Try it
Restate all of the entries exactly, each line as it stands.

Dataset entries
********
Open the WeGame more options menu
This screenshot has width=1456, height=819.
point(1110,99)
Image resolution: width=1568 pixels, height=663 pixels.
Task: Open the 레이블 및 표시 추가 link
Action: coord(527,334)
********
Output of the task
Open the WeGame more options menu
This screenshot has width=1456, height=819.
point(1110,99)
Image resolution: width=1568 pixels, height=663 pixels.
Task: Open the 레이블 및 표시 추가 link
Action: coord(527,334)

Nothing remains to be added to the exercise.